Entries taken from a collection:
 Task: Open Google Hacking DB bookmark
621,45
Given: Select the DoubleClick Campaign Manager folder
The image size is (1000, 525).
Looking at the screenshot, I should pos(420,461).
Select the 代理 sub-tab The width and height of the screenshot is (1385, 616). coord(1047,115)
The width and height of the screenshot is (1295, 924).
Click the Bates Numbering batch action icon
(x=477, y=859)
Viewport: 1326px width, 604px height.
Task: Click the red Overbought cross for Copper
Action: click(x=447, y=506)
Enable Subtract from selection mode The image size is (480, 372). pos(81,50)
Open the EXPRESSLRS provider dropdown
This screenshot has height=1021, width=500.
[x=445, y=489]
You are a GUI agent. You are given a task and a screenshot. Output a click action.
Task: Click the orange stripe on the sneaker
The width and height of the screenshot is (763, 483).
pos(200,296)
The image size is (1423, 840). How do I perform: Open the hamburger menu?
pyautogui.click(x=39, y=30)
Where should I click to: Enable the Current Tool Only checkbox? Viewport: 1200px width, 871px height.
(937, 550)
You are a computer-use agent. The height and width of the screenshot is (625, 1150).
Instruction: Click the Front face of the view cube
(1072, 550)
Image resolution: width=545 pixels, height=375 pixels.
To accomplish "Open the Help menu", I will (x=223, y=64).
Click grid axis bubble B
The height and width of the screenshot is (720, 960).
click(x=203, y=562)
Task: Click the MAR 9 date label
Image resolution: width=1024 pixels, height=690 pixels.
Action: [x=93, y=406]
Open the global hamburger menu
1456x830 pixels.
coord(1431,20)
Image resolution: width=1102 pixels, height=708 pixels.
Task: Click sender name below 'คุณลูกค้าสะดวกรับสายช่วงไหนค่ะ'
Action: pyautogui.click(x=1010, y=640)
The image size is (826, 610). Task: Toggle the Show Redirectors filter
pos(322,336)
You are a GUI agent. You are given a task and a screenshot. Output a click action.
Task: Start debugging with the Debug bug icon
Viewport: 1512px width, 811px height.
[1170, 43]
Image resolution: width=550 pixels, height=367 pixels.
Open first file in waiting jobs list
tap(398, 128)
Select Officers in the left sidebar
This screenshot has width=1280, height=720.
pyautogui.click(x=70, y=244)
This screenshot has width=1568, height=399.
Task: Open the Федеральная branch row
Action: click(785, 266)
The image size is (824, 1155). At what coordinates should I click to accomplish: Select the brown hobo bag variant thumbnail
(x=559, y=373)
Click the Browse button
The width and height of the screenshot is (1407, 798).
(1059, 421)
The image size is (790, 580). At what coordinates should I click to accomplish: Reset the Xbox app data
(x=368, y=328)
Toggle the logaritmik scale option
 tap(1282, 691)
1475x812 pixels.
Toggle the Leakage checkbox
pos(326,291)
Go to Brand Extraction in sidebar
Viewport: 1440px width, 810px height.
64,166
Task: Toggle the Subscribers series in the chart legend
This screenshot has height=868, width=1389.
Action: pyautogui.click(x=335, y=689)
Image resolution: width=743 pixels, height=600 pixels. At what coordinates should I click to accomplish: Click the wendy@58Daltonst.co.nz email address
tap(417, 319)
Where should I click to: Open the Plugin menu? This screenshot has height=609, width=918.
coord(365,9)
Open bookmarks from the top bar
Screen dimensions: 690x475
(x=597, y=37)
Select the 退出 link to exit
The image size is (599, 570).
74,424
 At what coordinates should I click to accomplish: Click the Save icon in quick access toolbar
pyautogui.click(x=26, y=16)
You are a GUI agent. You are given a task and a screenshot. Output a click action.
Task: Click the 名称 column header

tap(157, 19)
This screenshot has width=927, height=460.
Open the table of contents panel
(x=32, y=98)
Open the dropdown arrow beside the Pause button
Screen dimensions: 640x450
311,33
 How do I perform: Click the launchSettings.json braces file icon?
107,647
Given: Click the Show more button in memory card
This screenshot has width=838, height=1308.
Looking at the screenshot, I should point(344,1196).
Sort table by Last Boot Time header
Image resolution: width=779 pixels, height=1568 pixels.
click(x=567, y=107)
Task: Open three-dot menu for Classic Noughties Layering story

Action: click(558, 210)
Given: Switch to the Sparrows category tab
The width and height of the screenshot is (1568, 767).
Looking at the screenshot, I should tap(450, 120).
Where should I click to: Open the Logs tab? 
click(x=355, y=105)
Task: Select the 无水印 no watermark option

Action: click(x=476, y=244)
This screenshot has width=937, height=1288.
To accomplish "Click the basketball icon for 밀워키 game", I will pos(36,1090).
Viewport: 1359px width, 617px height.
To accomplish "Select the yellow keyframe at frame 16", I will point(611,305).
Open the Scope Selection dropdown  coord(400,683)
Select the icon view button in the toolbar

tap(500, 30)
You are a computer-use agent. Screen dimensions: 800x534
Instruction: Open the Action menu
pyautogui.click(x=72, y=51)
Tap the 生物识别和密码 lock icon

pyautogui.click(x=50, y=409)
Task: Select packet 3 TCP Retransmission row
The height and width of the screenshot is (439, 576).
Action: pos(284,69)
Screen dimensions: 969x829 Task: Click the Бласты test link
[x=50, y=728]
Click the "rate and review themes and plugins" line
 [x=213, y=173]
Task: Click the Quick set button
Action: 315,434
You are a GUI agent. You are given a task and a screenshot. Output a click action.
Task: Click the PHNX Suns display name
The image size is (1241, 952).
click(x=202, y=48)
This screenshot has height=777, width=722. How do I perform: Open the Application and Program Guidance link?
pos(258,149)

The task: Repeat all of the records above exactly as they appear.

Solved problem:
 Task: Open Google Hacking DB bookmark
621,45
Given: Select the DoubleClick Campaign Manager folder
The image size is (1000, 525).
Looking at the screenshot, I should pos(420,461).
Select the 代理 sub-tab The width and height of the screenshot is (1385, 616). coord(1047,115)
The width and height of the screenshot is (1295, 924).
Click the Bates Numbering batch action icon
(x=477, y=859)
Viewport: 1326px width, 604px height.
Task: Click the red Overbought cross for Copper
Action: click(x=447, y=506)
Enable Subtract from selection mode The image size is (480, 372). pos(81,50)
Open the EXPRESSLRS provider dropdown
This screenshot has height=1021, width=500.
[x=445, y=489]
You are a GUI agent. You are given a task and a screenshot. Output a click action.
Task: Click the orange stripe on the sneaker
The width and height of the screenshot is (763, 483).
pos(200,296)
The image size is (1423, 840). How do I perform: Open the hamburger menu?
pyautogui.click(x=39, y=30)
Where should I click to: Enable the Current Tool Only checkbox? Viewport: 1200px width, 871px height.
(937, 550)
You are a computer-use agent. The height and width of the screenshot is (625, 1150).
Instruction: Click the Front face of the view cube
(1072, 550)
Image resolution: width=545 pixels, height=375 pixels.
To accomplish "Open the Help menu", I will (x=223, y=64).
Click grid axis bubble B
The height and width of the screenshot is (720, 960).
click(x=203, y=562)
Task: Click the MAR 9 date label
Image resolution: width=1024 pixels, height=690 pixels.
Action: [x=93, y=406]
Open the global hamburger menu
1456x830 pixels.
coord(1431,20)
Image resolution: width=1102 pixels, height=708 pixels.
Task: Click sender name below 'คุณลูกค้าสะดวกรับสายช่วงไหนค่ะ'
Action: pyautogui.click(x=1010, y=640)
The image size is (826, 610). Task: Toggle the Show Redirectors filter
pos(322,336)
You are a GUI agent. You are given a task and a screenshot. Output a click action.
Task: Start debugging with the Debug bug icon
Viewport: 1512px width, 811px height.
[1170, 43]
Image resolution: width=550 pixels, height=367 pixels.
Open first file in waiting jobs list
tap(398, 128)
Select Officers in the left sidebar
This screenshot has width=1280, height=720.
pyautogui.click(x=70, y=244)
This screenshot has width=1568, height=399.
Task: Open the Федеральная branch row
Action: click(785, 266)
The image size is (824, 1155). At what coordinates should I click to accomplish: Select the brown hobo bag variant thumbnail
(x=559, y=373)
Click the Browse button
The width and height of the screenshot is (1407, 798).
(1059, 421)
The image size is (790, 580). At what coordinates should I click to accomplish: Reset the Xbox app data
(x=368, y=328)
Toggle the logaritmik scale option
 tap(1282, 691)
1475x812 pixels.
Toggle the Leakage checkbox
pos(326,291)
Go to Brand Extraction in sidebar
Viewport: 1440px width, 810px height.
64,166
Task: Toggle the Subscribers series in the chart legend
This screenshot has height=868, width=1389.
Action: pyautogui.click(x=335, y=689)
Image resolution: width=743 pixels, height=600 pixels. At what coordinates should I click to accomplish: Click the wendy@58Daltonst.co.nz email address
tap(417, 319)
Where should I click to: Open the Plugin menu? This screenshot has height=609, width=918.
coord(365,9)
Open bookmarks from the top bar
Screen dimensions: 690x475
(x=597, y=37)
Select the 退出 link to exit
The image size is (599, 570).
74,424
 At what coordinates should I click to accomplish: Click the Save icon in quick access toolbar
pyautogui.click(x=26, y=16)
You are a GUI agent. You are given a task and a screenshot. Output a click action.
Task: Click the 名称 column header

tap(157, 19)
This screenshot has width=927, height=460.
Open the table of contents panel
(x=32, y=98)
Open the dropdown arrow beside the Pause button
Screen dimensions: 640x450
311,33
 How do I perform: Click the launchSettings.json braces file icon?
107,647
Given: Click the Show more button in memory card
This screenshot has width=838, height=1308.
Looking at the screenshot, I should point(344,1196).
Sort table by Last Boot Time header
Image resolution: width=779 pixels, height=1568 pixels.
click(x=567, y=107)
Task: Open three-dot menu for Classic Noughties Layering story

Action: click(558, 210)
Given: Switch to the Sparrows category tab
The width and height of the screenshot is (1568, 767).
Looking at the screenshot, I should tap(450, 120).
Where should I click to: Open the Logs tab? 
click(x=355, y=105)
Task: Select the 无水印 no watermark option

Action: click(x=476, y=244)
This screenshot has width=937, height=1288.
To accomplish "Click the basketball icon for 밀워키 game", I will pos(36,1090).
Viewport: 1359px width, 617px height.
To accomplish "Select the yellow keyframe at frame 16", I will point(611,305).
Open the Scope Selection dropdown  coord(400,683)
Select the icon view button in the toolbar

tap(500, 30)
You are a computer-use agent. Screen dimensions: 800x534
Instruction: Open the Action menu
pyautogui.click(x=72, y=51)
Tap the 生物识别和密码 lock icon

pyautogui.click(x=50, y=409)
Task: Select packet 3 TCP Retransmission row
The height and width of the screenshot is (439, 576).
Action: pos(284,69)
Screen dimensions: 969x829 Task: Click the Бласты test link
[x=50, y=728]
Click the "rate and review themes and plugins" line
 [x=213, y=173]
Task: Click the Quick set button
Action: 315,434
You are a GUI agent. You are given a task and a screenshot. Output a click action.
Task: Click the PHNX Suns display name
The image size is (1241, 952).
click(x=202, y=48)
This screenshot has height=777, width=722. How do I perform: Open the Application and Program Guidance link?
pos(258,149)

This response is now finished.